Definition
A cathode-ray tube (CRT) or similar electronic screen used in avionics equipment to present information visually to the pilot, such as radar returns, navigation data, engine parameters, or flight instrument indications.
Plain English
The screen part of a cockpit instrument that shows information to the pilot, similar to a small television screen built into the panel.
Context Anchor
Seen in descriptions of older aircraft instruments, radar displays, and electronic test equipment.
Derivation
From 'display' (to show) and 'tube,' referring originally to the vacuum tube technology (cathode-ray tube) used to produce the image. The term persists even though many modern displays use flat-panel technology rather than actual tubes.
Why Pilots Care
The display tube is the visible part of an instrument the pilot reads in flight.
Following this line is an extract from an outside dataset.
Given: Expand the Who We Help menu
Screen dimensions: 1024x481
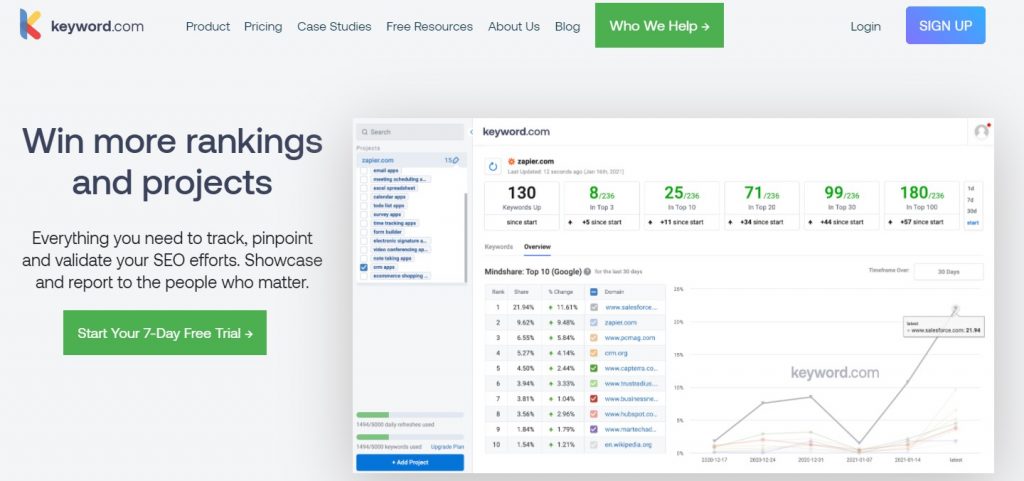Looking at the screenshot, I should [659, 26].
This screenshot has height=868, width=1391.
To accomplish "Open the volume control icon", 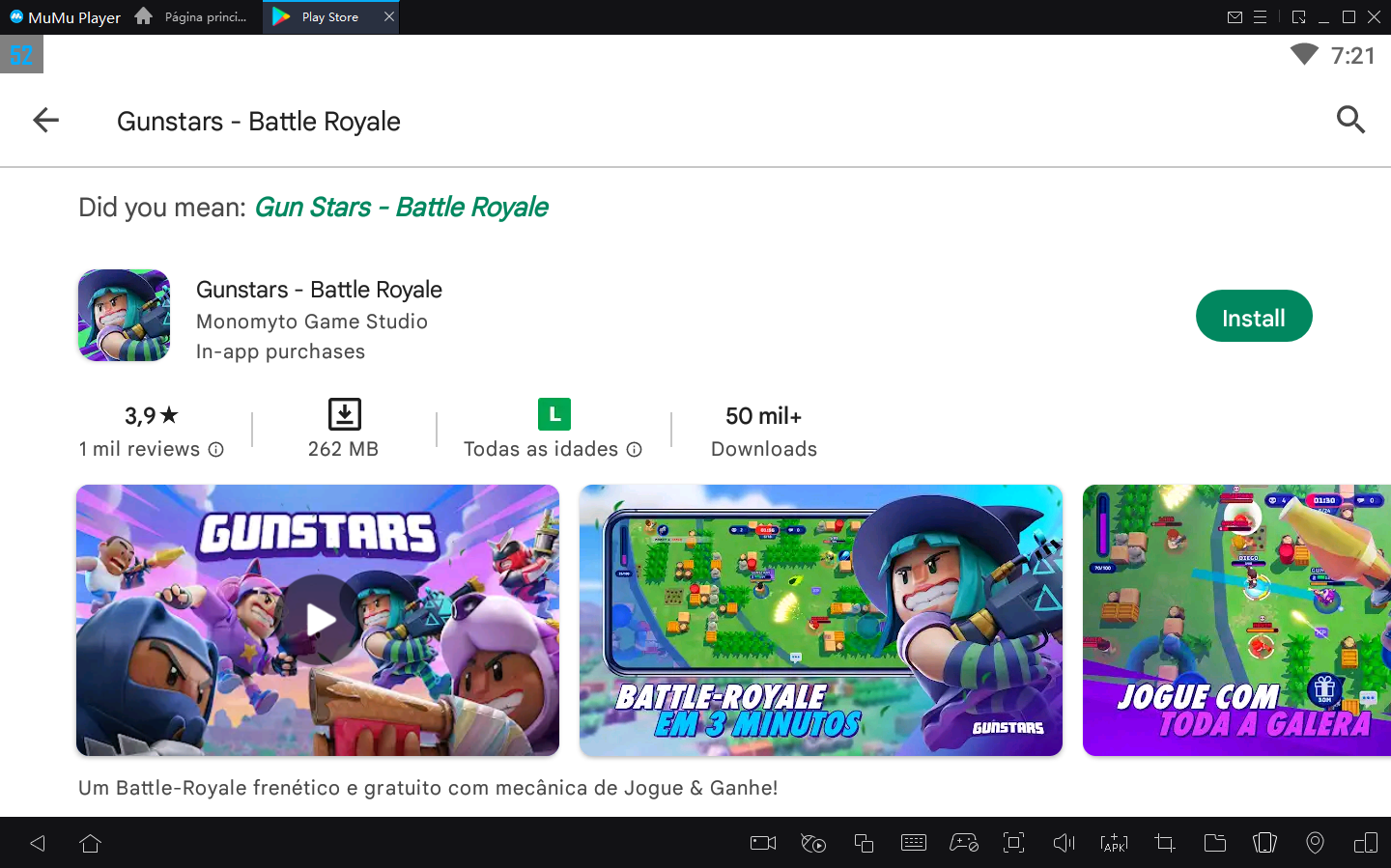I will (x=1064, y=843).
If the tube fails or dims, the information behind it is unusable even though the underlying system may still be working.
Analogy
A display tube is like the picture tube in an older television: the electronics may be working behind it, but the tube is the part that creates the visible picture.
Intuition Check
Do not read “tube” as a hose or pipe here. In this context, it means an older electronic screen built inside a sealed tube.
Example Sentence 1
The weather radar display tube went dark, so the crew had no picture of the storm cells ahead.
Example Sentence 2
During preflight the technician confirmed the display tube showed a clear, bright image with no burn spots.